## TASK INSTRUCTIONS
In the entries below, work out how many lines include "computer", and write only that number.

## MATERIAL FOR THIS EXERCISE
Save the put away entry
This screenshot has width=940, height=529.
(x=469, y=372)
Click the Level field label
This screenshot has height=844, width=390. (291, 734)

==

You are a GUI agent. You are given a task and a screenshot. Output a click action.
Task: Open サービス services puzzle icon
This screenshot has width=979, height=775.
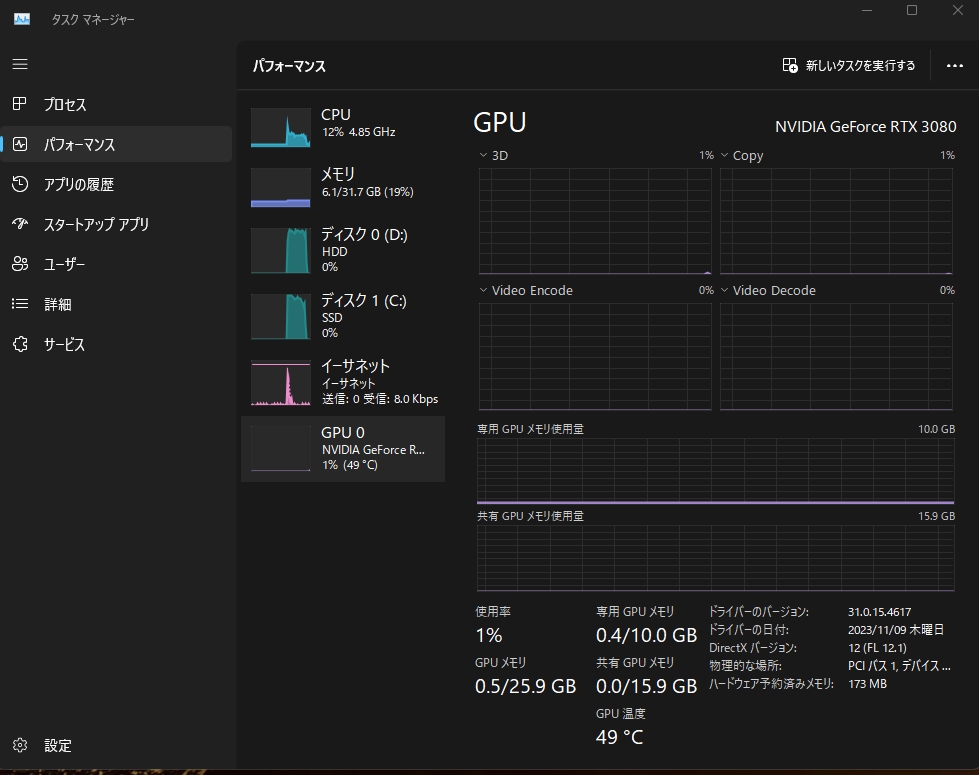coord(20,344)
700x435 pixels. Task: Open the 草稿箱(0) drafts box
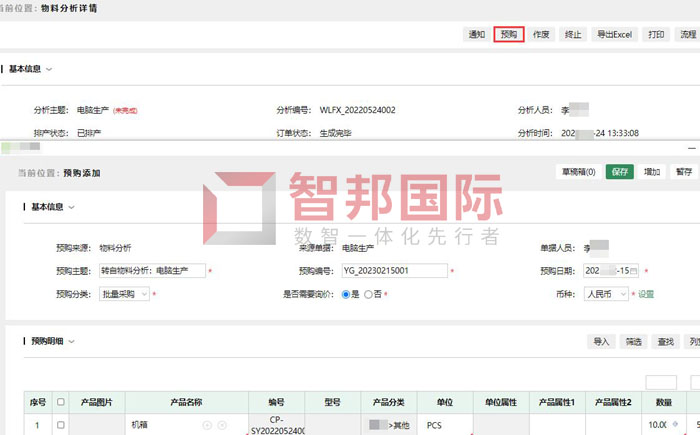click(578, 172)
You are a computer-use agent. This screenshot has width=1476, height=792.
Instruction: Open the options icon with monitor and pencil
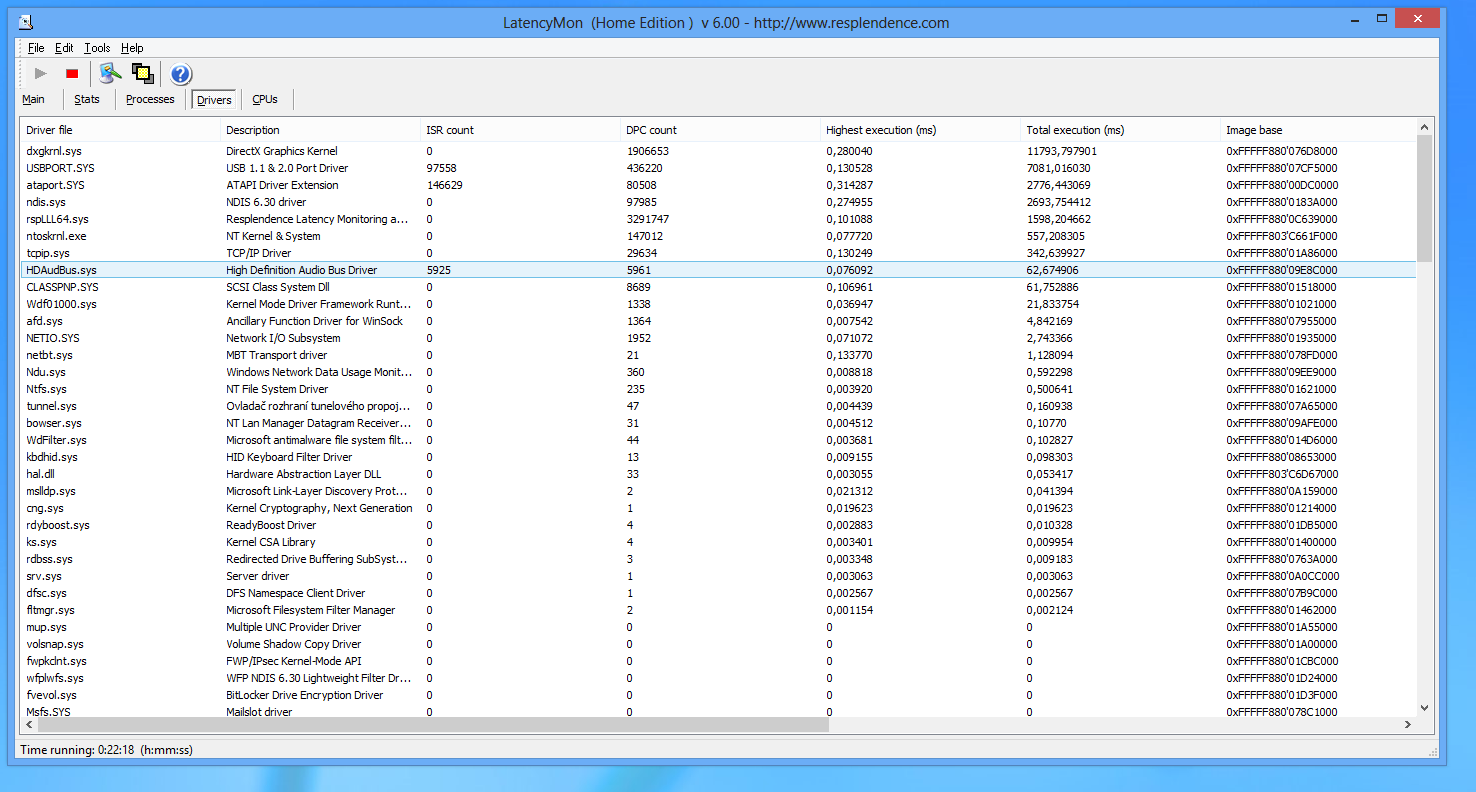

--

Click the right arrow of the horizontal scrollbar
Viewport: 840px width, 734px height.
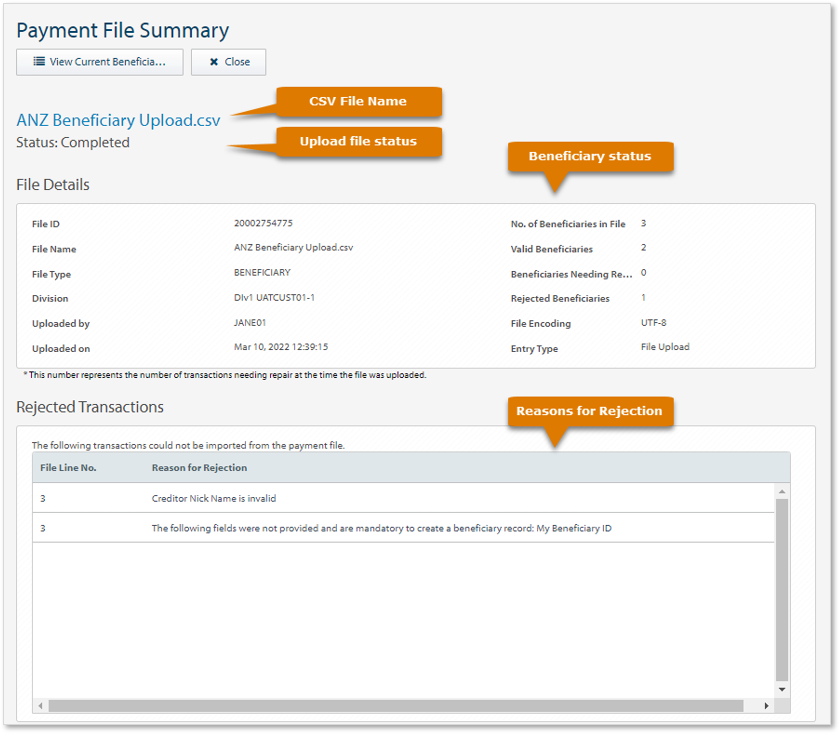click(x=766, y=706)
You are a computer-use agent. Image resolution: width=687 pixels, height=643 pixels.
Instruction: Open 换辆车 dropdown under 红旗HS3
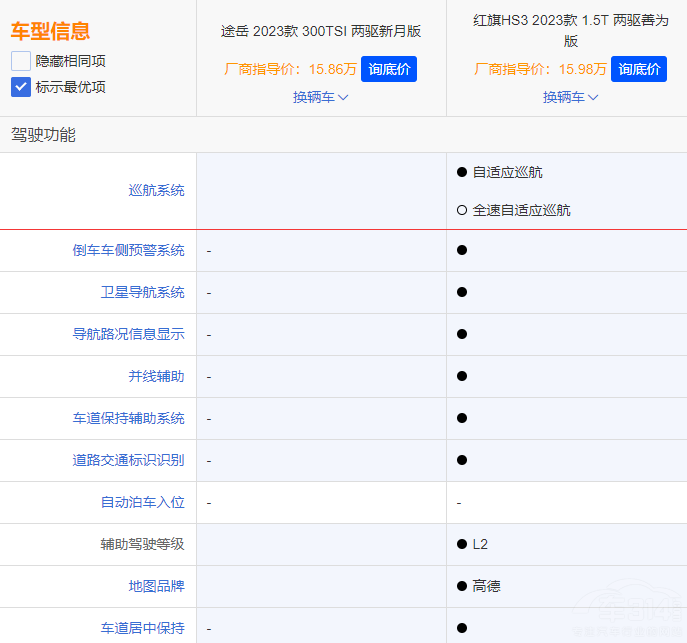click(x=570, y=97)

## RESPONSE BOX
2